Extrait fourni:
________________
Nouveau bras de fer entre les laboratoires de biologie médicale et la Sécurité sociale
Les biologistes médicaux relancent le combat avec la Sécurité sociale. Mercredi, les syndicats représentant les laboratoires de ville ont dénoncé les baisses de tarifs que veut leur imposer l’Assurance maladie, arguant qu’elles entraîneraient la « disparition d’une partie importante du réseau » des laboratoires d’analyses en France.
Si l’Assurance maladie met en oeuvre « son plan désastreux », les biologistes n’auront « pas d’autre choix » que de fermer des sites, de ralentir les laboratoires et de réduire les effectifs, affirment dans un communiqué les quatre syndicats représentant le secteur, soutenus par deux syndicats de biologistes hospitaliers.
Aucune économie supplémentaire
A l’origine de ce bras de fer : la volonté affichée par l’Assurance maladie de contenir le coût des remboursements d’analyses médicales pour la Sécurité sociale, qui s’élève à plus de 3,5 milliards d’euros en 2023. Face à une envolée des dépenses de santé de proximité, l’organisme veut débloquer 120 millions d’euros d’ici la fin de l’année, en s’appuyant sur la révision à la baisse des tarifs payés aux laboratoires privés pour un certain nombre d’actes.
________________
Extraits des lignes:
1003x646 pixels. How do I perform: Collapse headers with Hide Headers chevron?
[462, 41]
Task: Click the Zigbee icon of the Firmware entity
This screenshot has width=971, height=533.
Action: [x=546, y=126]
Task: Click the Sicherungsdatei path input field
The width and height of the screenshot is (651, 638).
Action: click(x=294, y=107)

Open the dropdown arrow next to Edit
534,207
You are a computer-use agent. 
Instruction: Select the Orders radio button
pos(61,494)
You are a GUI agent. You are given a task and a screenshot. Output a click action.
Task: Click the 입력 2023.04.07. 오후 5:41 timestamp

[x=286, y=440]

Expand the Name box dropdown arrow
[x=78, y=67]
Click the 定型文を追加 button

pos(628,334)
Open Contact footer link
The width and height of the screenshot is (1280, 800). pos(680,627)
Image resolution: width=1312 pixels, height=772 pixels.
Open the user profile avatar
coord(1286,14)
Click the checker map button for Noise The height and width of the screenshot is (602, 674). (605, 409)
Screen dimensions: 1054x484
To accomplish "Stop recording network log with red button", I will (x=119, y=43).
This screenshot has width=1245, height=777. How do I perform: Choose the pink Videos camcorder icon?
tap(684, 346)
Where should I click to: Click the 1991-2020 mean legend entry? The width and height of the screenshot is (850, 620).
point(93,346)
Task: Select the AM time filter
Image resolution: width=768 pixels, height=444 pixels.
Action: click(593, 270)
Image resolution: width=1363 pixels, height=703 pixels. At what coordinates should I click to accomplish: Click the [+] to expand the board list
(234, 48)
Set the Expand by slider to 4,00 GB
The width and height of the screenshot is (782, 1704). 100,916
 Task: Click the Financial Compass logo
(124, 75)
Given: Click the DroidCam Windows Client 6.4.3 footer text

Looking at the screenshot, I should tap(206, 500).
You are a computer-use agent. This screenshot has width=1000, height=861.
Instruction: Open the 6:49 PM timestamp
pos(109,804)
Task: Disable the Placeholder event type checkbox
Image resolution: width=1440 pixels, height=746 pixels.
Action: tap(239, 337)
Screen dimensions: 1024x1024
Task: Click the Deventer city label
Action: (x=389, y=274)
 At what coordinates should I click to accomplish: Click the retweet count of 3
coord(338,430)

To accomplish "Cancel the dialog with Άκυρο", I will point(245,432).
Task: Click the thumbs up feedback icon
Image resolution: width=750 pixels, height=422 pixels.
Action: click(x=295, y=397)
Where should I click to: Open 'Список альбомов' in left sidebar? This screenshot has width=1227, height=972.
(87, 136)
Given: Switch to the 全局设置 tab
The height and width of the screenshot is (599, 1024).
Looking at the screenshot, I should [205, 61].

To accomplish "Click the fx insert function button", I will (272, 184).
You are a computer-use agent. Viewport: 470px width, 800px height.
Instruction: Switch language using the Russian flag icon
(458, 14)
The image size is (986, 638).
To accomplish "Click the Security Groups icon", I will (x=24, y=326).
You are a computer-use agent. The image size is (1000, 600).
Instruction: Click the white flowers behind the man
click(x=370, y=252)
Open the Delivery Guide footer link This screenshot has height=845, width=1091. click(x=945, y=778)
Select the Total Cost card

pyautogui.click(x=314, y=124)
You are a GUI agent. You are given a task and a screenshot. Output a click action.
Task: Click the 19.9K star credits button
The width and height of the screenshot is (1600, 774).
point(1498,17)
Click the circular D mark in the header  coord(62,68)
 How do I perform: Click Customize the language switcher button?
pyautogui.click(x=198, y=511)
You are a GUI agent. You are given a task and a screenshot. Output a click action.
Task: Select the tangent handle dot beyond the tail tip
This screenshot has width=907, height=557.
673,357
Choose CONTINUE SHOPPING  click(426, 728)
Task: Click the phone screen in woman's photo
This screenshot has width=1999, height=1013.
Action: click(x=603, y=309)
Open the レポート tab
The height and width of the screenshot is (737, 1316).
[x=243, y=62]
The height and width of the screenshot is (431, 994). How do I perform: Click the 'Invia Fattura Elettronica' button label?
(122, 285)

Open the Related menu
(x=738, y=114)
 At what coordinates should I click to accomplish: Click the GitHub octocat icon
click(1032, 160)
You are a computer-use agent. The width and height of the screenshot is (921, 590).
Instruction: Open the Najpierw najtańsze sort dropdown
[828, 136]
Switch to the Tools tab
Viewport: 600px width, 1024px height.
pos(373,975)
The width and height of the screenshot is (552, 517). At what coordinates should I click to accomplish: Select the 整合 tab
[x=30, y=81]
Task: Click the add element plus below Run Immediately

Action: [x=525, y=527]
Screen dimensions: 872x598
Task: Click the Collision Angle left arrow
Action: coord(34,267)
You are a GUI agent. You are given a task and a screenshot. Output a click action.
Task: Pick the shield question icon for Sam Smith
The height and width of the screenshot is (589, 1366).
________________
Travail demandé:
Recopiez mot pour mot l'article entier sur le bras de fer entre les laboratoires de biologie médicale et la Sécurité sociale.

Résultat obtenu:
Nouveau bras de fer entre les laboratoires de biologie médicale et la Sécurité sociale
Les biologistes médicaux relancent le combat avec la Sécurité sociale. Mercredi, les syndicats représentant les laboratoires de ville ont dénoncé les baisses de tarifs que veut leur imposer l’Assurance maladie, arguant qu’elles entraîneraient la « disparition d’une partie importante du réseau » des laboratoires d’analyses en France.
Si l’Assurance maladie met en oeuvre « son plan désastreux », les biologistes n’auront « pas d’autre choix » que de fermer des sites, de ralentir les laboratoires et de réduire les effectifs, affirment dans un communiqué les quatre syndicats représentant le secteur, soutenus par deux syndicats de biologistes hospitaliers.
Aucune économie supplémentaire
A l’origine de ce bras de fer : la volonté affichée par l’Assurance maladie de contenir le coût des remboursements d’analyses médicales pour la Sécurité sociale, qui s’élève à plus de 3,5 milliards d’euros en 2023. Face à une envolée des dépenses de santé de proximité, l’organisme veut débloquer 120 millions d’euros d’ici la fin de l’année, en s’appuyant sur la révision à la baisse des tarifs payés aux laboratoires privés pour un certain nombre d’actes.